Queste considerazioni non devono intendersi, a mio avviso, come un richiamo alla concretezza e una contestuale presa di distanza da facili entusiasmi o, addirittura, da possibili illusioni generati da una impennata quasi “cinese” del nostro PIL, ma, sicuramente de Bortoli e lo stesso Ministro Franco volevano ricordarci che siamo solo all’inizio di un difficile percorso: quello in cui bisognerà trasformare in opere ciò che finora era e, ancora per molto sarà, una pura dichiarazione di buona volontà a fare.

In più occasioni ho ricordato quello che in riunioni ufficiali ci ha più volte ricordato il Direttore Generale per le politiche regionali della Unione Europea Marc Lemaitre: “Non conosco nessun altro Paese che ha una situazione così debole sul fronte degli investimenti pubblici. Gli sforzi europei fatti attraverso il bilancio comunitario sono stati neutralizzati dai tagli agli investimenti pubblici nel Mezzogiorno” che, sempre secondo Bruxelles, “sono in calo e non rispettano i livelli previsti per non violare la regola comunitaria dell’addizionalità”.

I fondi strutturali europei sono infatti concepiti come aggiuntivi rispetto alla spesa pubblica ordinaria prevista dagli Stati membri; solo così possono rappresentare un valore aggiunto e stimolare la realizzazione di investimenti che altrimenti non verrebbero finanziati. Nel caso italiano, nel periodo 2014-2016, a fronte dell’impegno a destinare alle Regioni del Sud risorse pubbliche pari allo 0,47% del PIL del Mezzogiorno, la spesa pubblica si è fermata allo 0,40% del PIL ed è scesa al 38% tra il 2014 e il 2017.

Un calo incompatibile con quanto previsto dall’Accordo di partenariato 2014-2020, che stabilisce un livello di spesa pubblica al Sud pari allo 0,43% del PIL del Mezzogiorno.
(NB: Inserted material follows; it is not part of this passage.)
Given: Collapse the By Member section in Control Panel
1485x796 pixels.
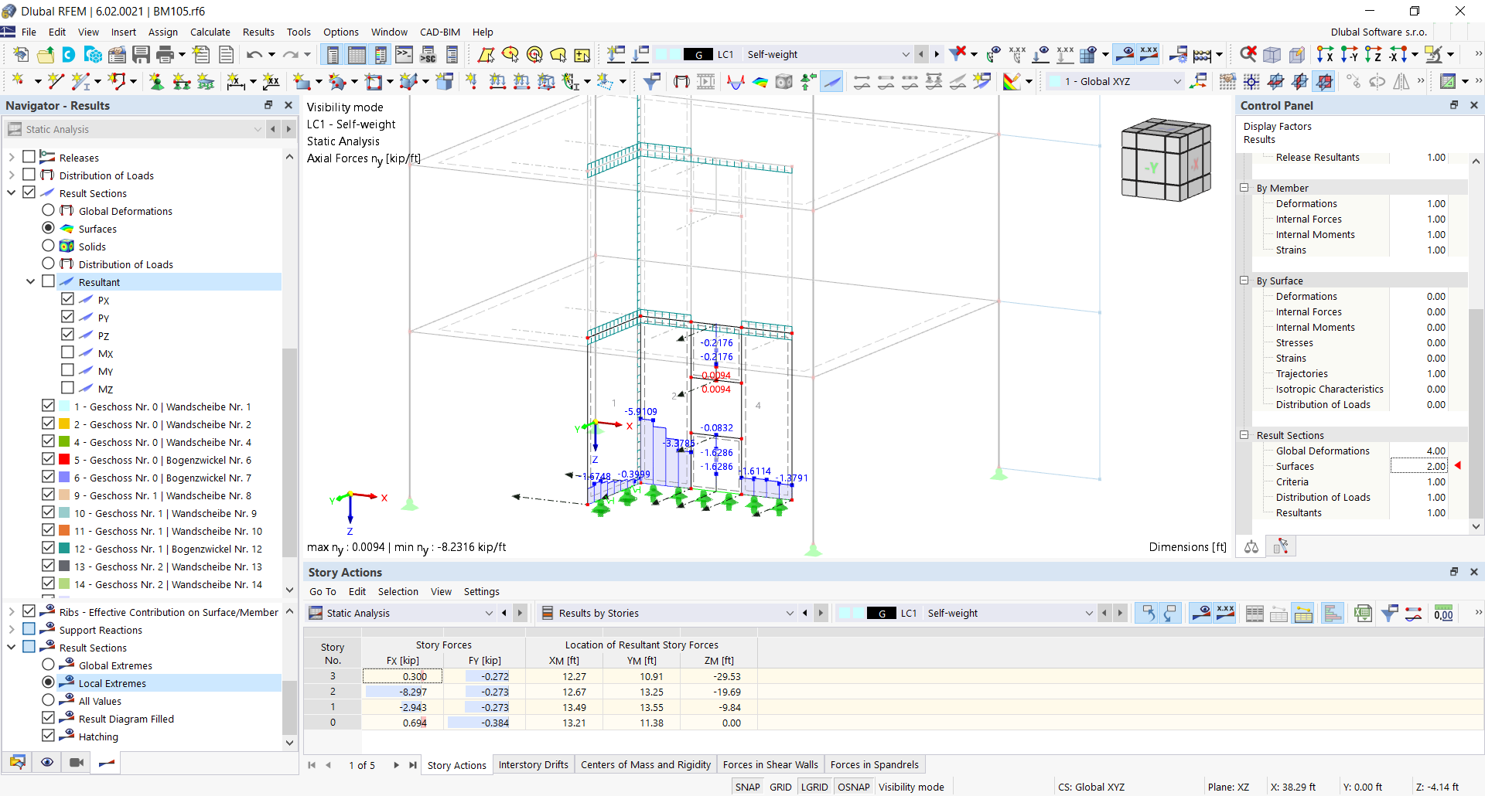Looking at the screenshot, I should coord(1244,188).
Senza un deciso cambio di rotta, quindi, avvertiva Lemaitre con una apposita nota formale “la Commissione sarà costretta ad operare una rettifica finanziaria, cioè a tagliare i fondi strutturali europei”. Questo pesante richiamo più volte da me invocato diventerà il naturale metodo con cui ci confronteremo sia per la sistematica verifica dell’avanzamento delle proposte inserite nel PNRR, sia nella definizione, tra l’altro già in corso, dei Fondi europei 2021 – 2027.

In realtà per essere davvero coscienti del quadro finanziario di disponibilità dovremmo avere come riferimento il seguente elenco di disponibilità e non fermarci solo al PNRR. (vedi tabella qui sotto)
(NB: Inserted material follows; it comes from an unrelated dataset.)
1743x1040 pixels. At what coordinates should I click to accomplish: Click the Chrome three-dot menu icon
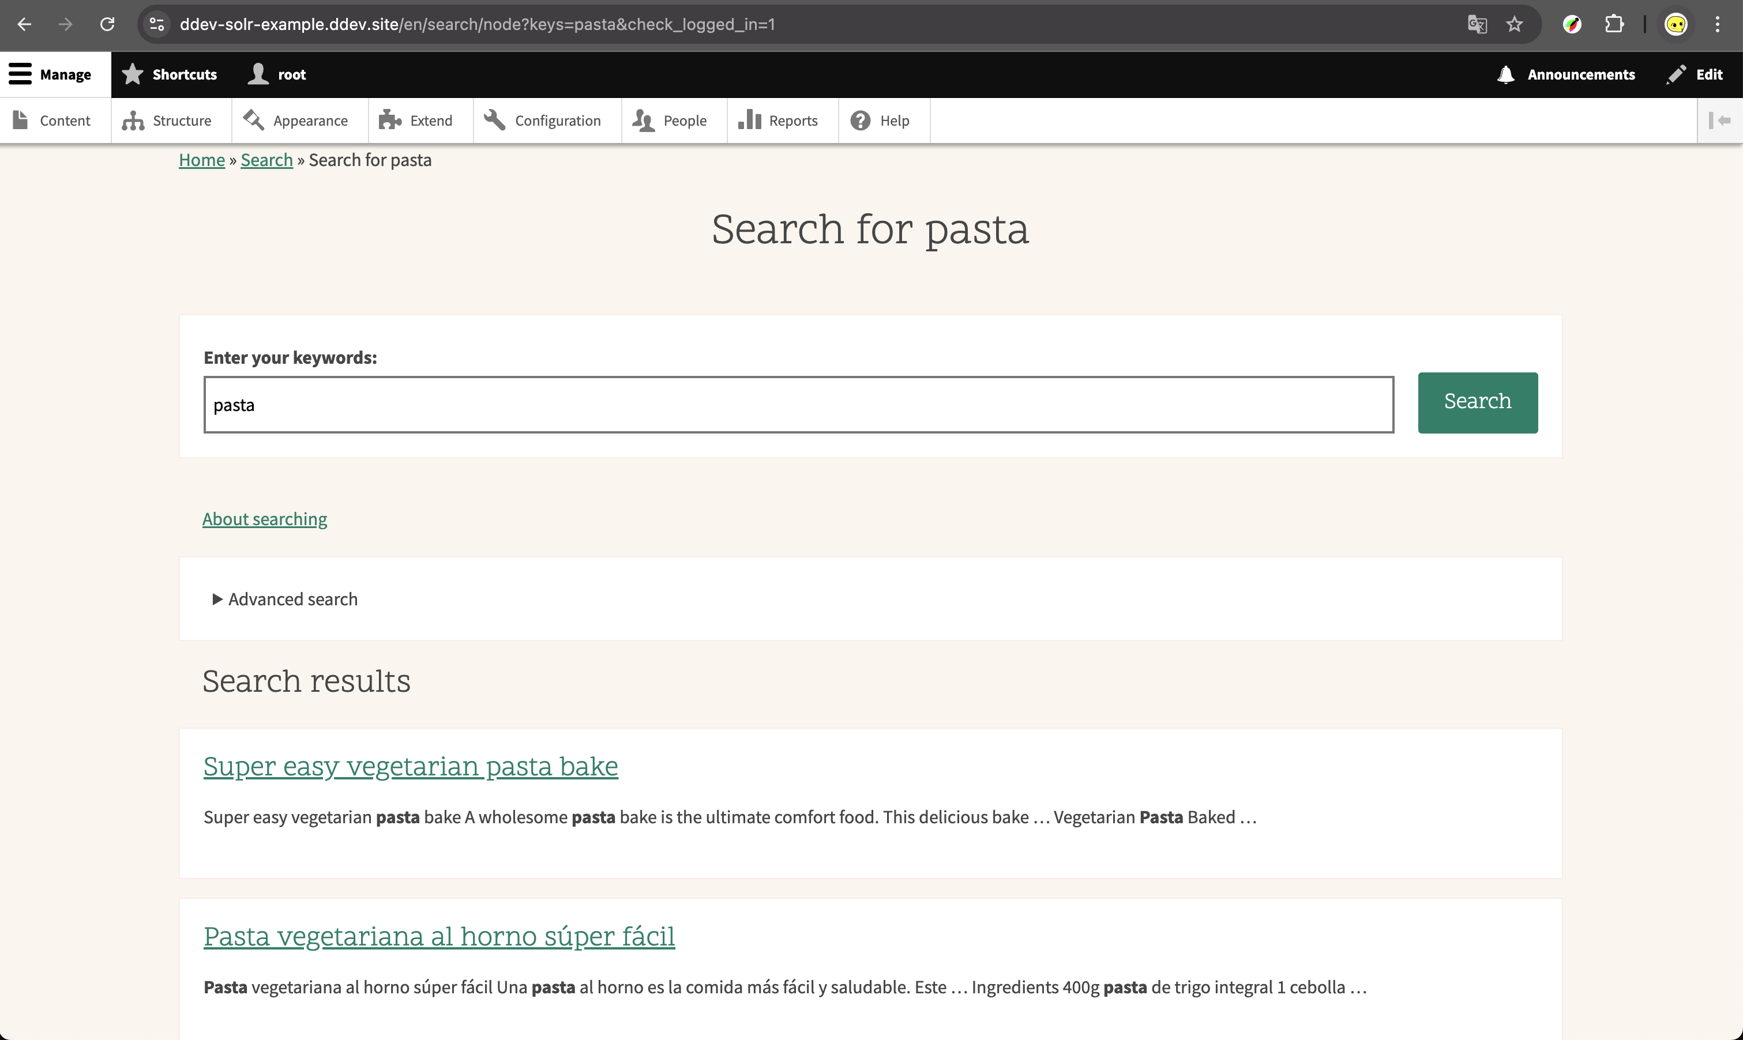(1717, 25)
E proprio esaminando queste disponibilità e rendendosi conto che, escluso i 30,6 miliardi di euro di cui al Decreto Legge 59/2021 inseriti nel Bilancio ordinario dello Stato, le altre risorse sono assicurate dalla Unione Europea e quindi hanno come diretto istruttore la apposita Commissione della Unione Europea, ci si convince che ha ragione de Bortoli nel sostenere che il senso della “urgenza” si è quasi spento e sembra quasi scontato che la macchina pubblica abbia già concluso la fase più critica; per questo motivo la possibile “governance” che, giorno dopo giorno, sta costruendo la Presidenza del Consiglio, dovrà interagire essenzialmente con tale Commissione e dovrà per forza, giorno dopo giorno, dimostrare che le perplessità sollevate da de Bortoli sono superabili solo invocando proprio la coscienza del rischio che si corre non garantendo una immediata correlazione tra programma e attuazione dello stesso e questa correlazione, soprattutto per il Mezzogiorno del Paese non può sottovalutare gli 80 miliardi di euro che dovrebbero essere “spesi” entro il 31 dicembre del 2023 (30 miliardi di euro) ed entro il 31 dicembre del 2027 (50 miliardi di euro) partendo purtroppo da un dato che in modo forse eccessivo ripeto sistematicamente perché fa paura: in sei anni, cioè dal 2014 al 2020 abbiamo speso dei 54 miliardi di euro del Fondo di Sviluppo e Coesione solo 3,8 miliardi di euro.